「三省堂 辞書を編む人が選ぶ 今年の新語2024」で「言語化」が大賞に選ばれるなど、「言語化」という言葉を耳にすることが増えた。「とっさの質問にうまく答えられない」「『で、結局、何が言いたいの?』と言われる」「話し方やプレゼンの本を読んでも上達しない」……。そんな悩みを持つ方は、言語化の3要素である「語彙力」「具体化力」「伝達力」のどれかが欠けていると指摘するのは、文章や話し方の専門家であり言語化のプロである山口拓朗氏。本連載では、話題の書籍「『うまく言葉にできない』がなくなる言語化大全」の著者・山口拓朗氏が、知っているだけで「言語化」が見違えるほど上達するコツをご紹介していきます。
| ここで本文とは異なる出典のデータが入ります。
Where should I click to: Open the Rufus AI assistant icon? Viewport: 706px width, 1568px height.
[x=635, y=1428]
「意見がすれ違う」「話が噛み合わない」の一番の原因は……?
会話をする際には、「言葉の定義」を言語化することが重要です。相手はその言葉をどんな意味で使っているのか? どんな背景や価値観があるのか? 自分の考えを正しく伝え、相手の意図を理解するためには、あいまいな言葉をそのままにせず、言語化することが欠かせません。定義が一致しないと、意見がすれ違い、話が噛み合いません。
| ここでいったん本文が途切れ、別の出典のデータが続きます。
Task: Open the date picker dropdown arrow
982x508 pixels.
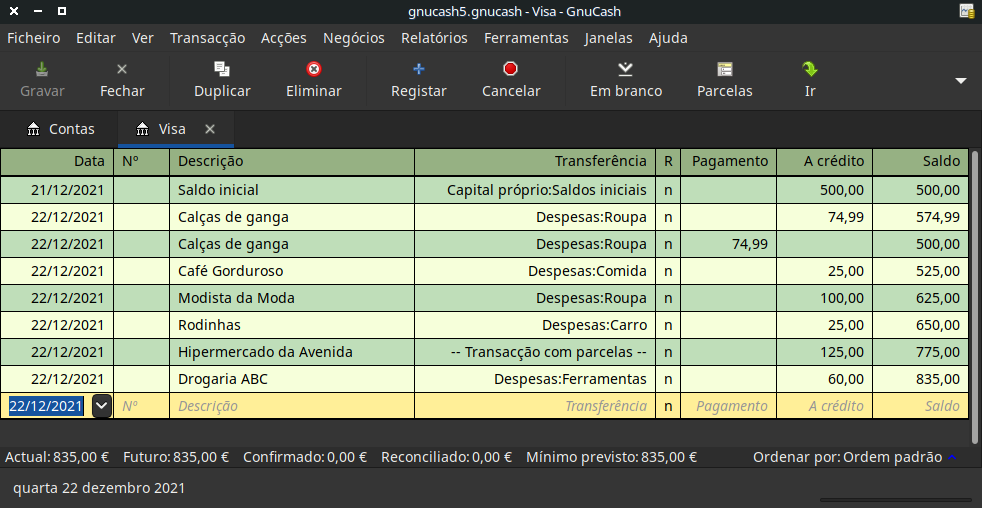Action: 101,406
たとえば、「成功」という言葉。ある人にとっては「社会的地位を得ること」、別の人にとっては「好きなことをして生計を立てること」かもしれません。もしこの違いを意識せずに「成功とは何か?」のやり取りをしても、それぞれ別の定義で話しているため、議論が平行線のまま終わってしまいます。
また、「仕事」という言葉の捉え方も人によって異なります。ある人にとっては「生活のための義務」、別の人にとっては「自己実現の場」かもしれません。こうしたズレを放置すると、「なぜそんな考え方をするのか?」と不満を抱いたり、「この人とは合わない」と感じたりする原因になります。
もちろん、定義が違うだけで、相手の考え自体が間違っているわけではありません。そのため、相手の使う言葉が自分の考えと違うと感じたときは、「この人はどんな意味で使っているのか?」と意識してみることが大切です。ズレを感じたら、直接相手に聞いてみることも大切です。「私は○○の意味で使っていますが、木下さんはどんな定義で使っていますか?」と。相手の言語化を促すことで、認識のズレを解消できます。
お互いの定義を明確にすることで、誤解やトラブルを回避しやすくなるほか、コミュニケーションもより円滑になります。「言葉の定義を言語化する」で誤解や齟齬を未然に防ぎましょう。
*本記事は、「『うまく言葉にできない』がなくなる 言語化大全」の著者・山口拓朗氏による書き下ろしです。